++++ Supplied text

Studies relating household crowding and reproduction21–24 are comparatively scarce. Ethological research using experimental animals suggested that crowded environments promote aberrant forms of sexual behaviour ranging from complete abstinence to hypersexuality accompanied by a decline in successful reproduction.1,2,25 Correlational studies in various sociocultural settings, including North America and the Far East, have associated household crowding with psychological stress among co-residents.25 The latter was associated with a decreased sense of privacy thereby affecting most aspects of daily life, including sexual activity, reproduction, and the use of contraceptive methods.25 Nevertheless, the impact of household crowding on fertility in human populations is still controversial. Johnson and Booth reported no influence of neighbourhood or household crowding on the probability of pregnancy and infant survival.22 Edwards found only modest and selective effects of objective and subjective crowding on sexual and reproductive behaviour among Bangkok city dwellers.24 A community based study by Fikree and Berendes reported a higher risk for intrauterine growth retardation in the context of poor housing conditions in Pakistan,26 while another by Kieffer found no association between objective crowding and the prevalence of low birth weight in Hawaii.20

Another measure of reproductive health and behaviour with many policy implications is inter-pregnancy spacing. Previous studies found that short as well as long inter-pregnancy spacing increase the risk of adverse pregnancy outcomes, affecting child survival and wellbeing.27–30 Thus, it is important to look at background characteristics that might increase inter-pregnancy spacing to an optimal range (usually 18–23 months), thus reducing the incidence of these adverse outcomes.28 In addition, short inter-pregnancy spacing is associated with high fertility. According to the economic theory of fertility, fertility is inversely correlated with “child quality”,31 thus diminishing the resources provided to the individual child as well as their siblings and parents. A number of demographic and socioeconomic characteristics have been shown to affect inter-pregnancy spacing, the most frequently reported being maternal age,28–30 socioeconomic status (educational and occupational characteristics),28–30 and reproductive history (parity).31

This study was conducted among parous women delivering at medical care centres in Beirut. The main objectives of this study are to correlate household crowding with maternal and paternal socioeconomic characteristics and to assess the impact of household crowding on inter-pregnancy spacing, before and after controlling for demographic and socioeconomic factors. To our knowledge, this is the first study of its kind to be conducted in the Lebanon region that looks at household crowding as a potential predictor of inter-pregnancy spacing. Based on previous findings in the literature, we expect household crowding to have a negative impact on fertility leading to longer birth intervals.

++++++++
++++ Excerpted data

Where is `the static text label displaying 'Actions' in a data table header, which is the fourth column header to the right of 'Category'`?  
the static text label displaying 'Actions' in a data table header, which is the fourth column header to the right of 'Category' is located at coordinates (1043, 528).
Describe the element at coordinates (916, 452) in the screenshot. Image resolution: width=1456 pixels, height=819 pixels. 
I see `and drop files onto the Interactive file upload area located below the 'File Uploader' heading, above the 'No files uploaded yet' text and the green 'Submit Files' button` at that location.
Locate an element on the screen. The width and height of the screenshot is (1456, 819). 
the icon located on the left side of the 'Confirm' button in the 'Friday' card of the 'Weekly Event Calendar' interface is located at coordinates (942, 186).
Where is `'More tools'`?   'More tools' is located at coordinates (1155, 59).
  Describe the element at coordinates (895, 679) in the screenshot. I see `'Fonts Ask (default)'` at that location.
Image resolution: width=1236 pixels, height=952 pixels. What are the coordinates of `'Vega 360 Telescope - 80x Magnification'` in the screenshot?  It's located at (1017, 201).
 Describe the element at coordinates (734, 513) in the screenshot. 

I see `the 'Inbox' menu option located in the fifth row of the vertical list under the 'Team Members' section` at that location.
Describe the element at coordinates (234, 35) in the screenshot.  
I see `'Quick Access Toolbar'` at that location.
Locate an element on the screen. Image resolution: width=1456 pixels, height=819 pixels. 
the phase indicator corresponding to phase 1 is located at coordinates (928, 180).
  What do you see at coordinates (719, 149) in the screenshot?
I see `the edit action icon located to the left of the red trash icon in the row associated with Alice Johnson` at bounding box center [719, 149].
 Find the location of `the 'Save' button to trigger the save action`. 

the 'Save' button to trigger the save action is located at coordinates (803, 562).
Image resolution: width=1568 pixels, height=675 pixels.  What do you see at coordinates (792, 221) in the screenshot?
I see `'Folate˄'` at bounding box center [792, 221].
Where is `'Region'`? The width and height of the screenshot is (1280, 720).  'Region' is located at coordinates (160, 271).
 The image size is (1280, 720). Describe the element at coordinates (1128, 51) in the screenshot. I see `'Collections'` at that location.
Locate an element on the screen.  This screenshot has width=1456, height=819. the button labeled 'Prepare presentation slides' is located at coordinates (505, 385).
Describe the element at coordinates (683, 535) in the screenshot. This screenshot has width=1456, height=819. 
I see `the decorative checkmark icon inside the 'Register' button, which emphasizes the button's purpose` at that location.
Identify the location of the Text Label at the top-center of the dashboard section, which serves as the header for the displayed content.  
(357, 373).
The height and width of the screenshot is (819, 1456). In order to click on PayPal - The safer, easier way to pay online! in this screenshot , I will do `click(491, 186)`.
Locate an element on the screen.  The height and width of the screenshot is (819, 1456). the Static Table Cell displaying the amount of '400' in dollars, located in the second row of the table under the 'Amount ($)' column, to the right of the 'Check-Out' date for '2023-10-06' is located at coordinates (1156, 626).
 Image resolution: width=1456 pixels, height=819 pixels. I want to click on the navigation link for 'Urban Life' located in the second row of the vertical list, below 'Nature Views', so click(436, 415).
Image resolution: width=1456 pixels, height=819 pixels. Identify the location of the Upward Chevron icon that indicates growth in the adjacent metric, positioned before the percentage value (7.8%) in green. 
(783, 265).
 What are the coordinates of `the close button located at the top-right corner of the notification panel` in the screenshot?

++++++++

#### [Tasks to carry out]
1 - In the text on household crowding, what range is usually given as optimal for inter-pregnancy spacing?
2 - Return the stretch of the text on household crowding from "This study was" through "longer birth intervals.".

#### [Results by task]
1 - 18–23 months

2 -
This study was conducted among parous women delivering at medical care centres in Beirut. The main objectives of this study are to correlate household crowding with maternal and paternal socioeconomic characteristics and to assess the impact of household crowding on inter-pregnancy spacing, before and after controlling for demographic and socioeconomic factors. To our knowledge, this is the first study of its kind to be conducted in the Lebanon region that looks at household crowding as a potential predictor of inter-pregnancy spacing. Based on previous findings in the literature, we expect household crowding to have a negative impact on fertility leading to longer birth intervals.